Data for review:
[Start of section]

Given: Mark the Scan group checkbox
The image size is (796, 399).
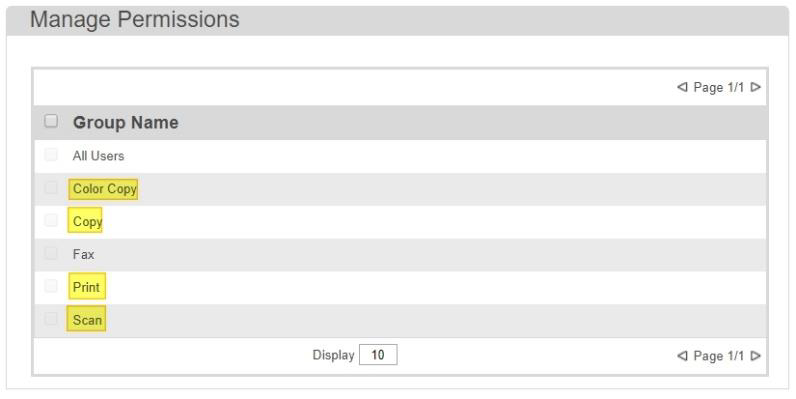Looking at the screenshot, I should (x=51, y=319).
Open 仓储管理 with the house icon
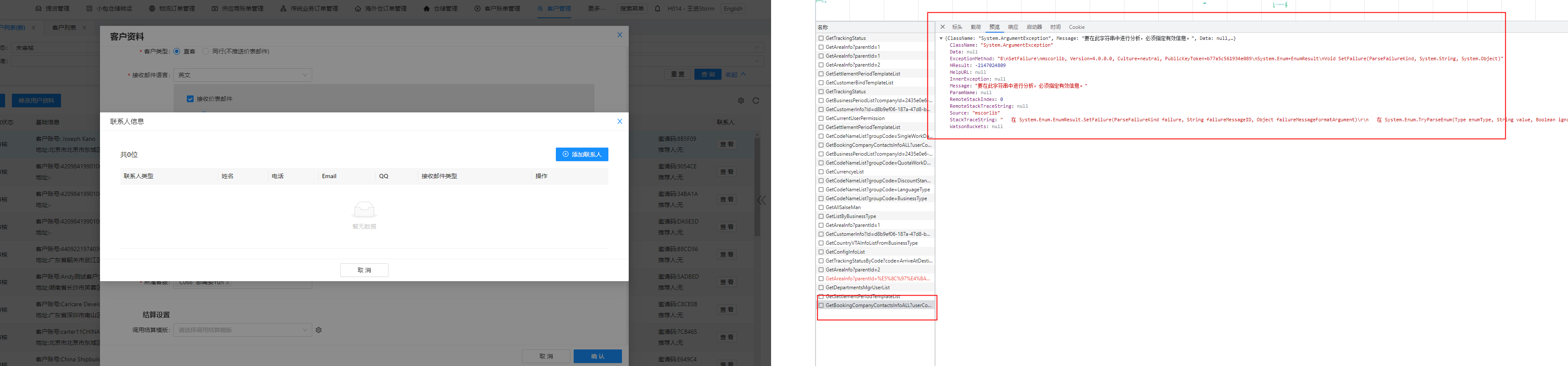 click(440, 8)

[End of section]

The entries are to be written out in full and exactly, apart from the pictures.

Written answer:
Given: Mark the Scan group checkbox
The image size is (796, 399).
Looking at the screenshot, I should (x=51, y=319).
Open 仓储管理 with the house icon
 click(440, 8)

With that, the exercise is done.